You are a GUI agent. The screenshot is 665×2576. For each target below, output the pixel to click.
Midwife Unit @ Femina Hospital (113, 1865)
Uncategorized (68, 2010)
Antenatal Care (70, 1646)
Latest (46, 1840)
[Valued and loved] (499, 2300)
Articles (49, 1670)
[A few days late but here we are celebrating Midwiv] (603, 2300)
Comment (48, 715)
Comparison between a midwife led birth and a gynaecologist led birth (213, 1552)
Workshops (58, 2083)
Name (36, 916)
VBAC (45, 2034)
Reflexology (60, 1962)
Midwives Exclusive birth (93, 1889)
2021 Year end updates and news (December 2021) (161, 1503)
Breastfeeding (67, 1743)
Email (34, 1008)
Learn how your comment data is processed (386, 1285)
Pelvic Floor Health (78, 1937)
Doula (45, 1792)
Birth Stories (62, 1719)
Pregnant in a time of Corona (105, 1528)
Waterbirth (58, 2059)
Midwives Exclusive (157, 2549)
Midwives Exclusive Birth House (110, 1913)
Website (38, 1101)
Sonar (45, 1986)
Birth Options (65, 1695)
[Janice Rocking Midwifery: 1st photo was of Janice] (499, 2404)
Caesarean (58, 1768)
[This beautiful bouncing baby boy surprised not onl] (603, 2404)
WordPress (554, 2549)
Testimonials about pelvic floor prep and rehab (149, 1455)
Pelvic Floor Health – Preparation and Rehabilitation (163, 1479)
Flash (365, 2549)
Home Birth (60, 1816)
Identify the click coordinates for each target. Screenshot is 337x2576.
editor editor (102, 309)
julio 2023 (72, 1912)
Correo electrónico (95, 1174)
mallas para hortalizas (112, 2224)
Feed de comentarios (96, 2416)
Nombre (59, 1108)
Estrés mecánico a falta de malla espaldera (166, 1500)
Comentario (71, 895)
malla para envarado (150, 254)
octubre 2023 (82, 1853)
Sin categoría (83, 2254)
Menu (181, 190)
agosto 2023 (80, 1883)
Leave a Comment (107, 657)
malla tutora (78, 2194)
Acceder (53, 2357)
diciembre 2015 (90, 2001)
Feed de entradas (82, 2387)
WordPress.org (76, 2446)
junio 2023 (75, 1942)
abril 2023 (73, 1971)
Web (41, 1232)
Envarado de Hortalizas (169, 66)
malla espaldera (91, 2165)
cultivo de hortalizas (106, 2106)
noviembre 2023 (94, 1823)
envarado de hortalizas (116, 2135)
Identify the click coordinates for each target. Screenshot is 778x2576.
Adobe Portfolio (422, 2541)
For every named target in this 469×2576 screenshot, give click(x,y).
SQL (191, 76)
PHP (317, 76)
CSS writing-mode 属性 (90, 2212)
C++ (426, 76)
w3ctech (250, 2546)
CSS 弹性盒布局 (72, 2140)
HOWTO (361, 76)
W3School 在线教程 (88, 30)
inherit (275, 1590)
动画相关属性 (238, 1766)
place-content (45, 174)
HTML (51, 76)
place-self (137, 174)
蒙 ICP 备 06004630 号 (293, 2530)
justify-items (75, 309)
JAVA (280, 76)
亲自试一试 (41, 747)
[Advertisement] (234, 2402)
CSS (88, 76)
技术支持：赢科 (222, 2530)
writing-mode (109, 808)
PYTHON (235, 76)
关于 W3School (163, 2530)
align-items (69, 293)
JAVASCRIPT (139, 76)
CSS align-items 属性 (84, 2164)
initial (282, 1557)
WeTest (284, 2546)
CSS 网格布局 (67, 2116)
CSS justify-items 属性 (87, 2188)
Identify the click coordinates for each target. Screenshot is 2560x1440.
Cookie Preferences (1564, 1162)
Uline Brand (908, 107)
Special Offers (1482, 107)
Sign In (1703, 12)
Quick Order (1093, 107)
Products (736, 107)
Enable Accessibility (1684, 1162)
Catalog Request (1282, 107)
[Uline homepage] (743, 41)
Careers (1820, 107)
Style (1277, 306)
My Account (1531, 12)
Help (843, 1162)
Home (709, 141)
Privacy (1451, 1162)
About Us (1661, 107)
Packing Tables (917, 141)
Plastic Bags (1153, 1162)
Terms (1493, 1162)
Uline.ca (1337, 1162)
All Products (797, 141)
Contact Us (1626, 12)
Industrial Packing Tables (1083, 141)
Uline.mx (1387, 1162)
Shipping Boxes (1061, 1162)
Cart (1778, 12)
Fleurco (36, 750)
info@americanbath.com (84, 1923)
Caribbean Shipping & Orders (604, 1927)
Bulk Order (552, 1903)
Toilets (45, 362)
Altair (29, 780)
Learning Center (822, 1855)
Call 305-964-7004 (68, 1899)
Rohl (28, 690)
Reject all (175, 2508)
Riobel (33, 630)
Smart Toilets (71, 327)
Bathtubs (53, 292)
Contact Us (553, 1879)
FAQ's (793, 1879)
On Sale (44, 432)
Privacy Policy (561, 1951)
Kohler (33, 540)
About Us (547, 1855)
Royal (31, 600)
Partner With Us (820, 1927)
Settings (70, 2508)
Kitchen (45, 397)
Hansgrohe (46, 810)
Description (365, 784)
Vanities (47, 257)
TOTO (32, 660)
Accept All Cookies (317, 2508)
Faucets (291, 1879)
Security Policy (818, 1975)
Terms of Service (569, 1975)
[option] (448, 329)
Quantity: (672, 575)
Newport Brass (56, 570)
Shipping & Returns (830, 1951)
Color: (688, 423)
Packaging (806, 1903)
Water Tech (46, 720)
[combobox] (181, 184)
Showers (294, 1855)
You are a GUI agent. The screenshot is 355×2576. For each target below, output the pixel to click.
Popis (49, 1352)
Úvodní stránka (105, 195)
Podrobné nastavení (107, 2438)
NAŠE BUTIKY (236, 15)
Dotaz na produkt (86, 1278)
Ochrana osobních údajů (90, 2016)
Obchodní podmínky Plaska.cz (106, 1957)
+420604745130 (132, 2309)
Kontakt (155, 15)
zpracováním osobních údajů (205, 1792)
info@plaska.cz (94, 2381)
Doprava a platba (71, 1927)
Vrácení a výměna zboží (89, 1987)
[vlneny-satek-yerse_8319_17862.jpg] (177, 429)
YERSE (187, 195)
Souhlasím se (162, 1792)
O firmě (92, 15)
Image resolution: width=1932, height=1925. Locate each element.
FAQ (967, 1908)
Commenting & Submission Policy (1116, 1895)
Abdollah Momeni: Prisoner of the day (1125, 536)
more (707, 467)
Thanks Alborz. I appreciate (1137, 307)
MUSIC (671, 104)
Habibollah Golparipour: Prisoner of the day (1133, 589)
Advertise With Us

+++++

What you should do: For each line in the data that contains the string "agent", give a copy of that line.

Reply:
You are a GUI agent. The screenshot is 665×2576. For each target below, output the pixel to click.
You are a GUI agent. The screenshot is 355×2576. For each target below, output the pixel to click.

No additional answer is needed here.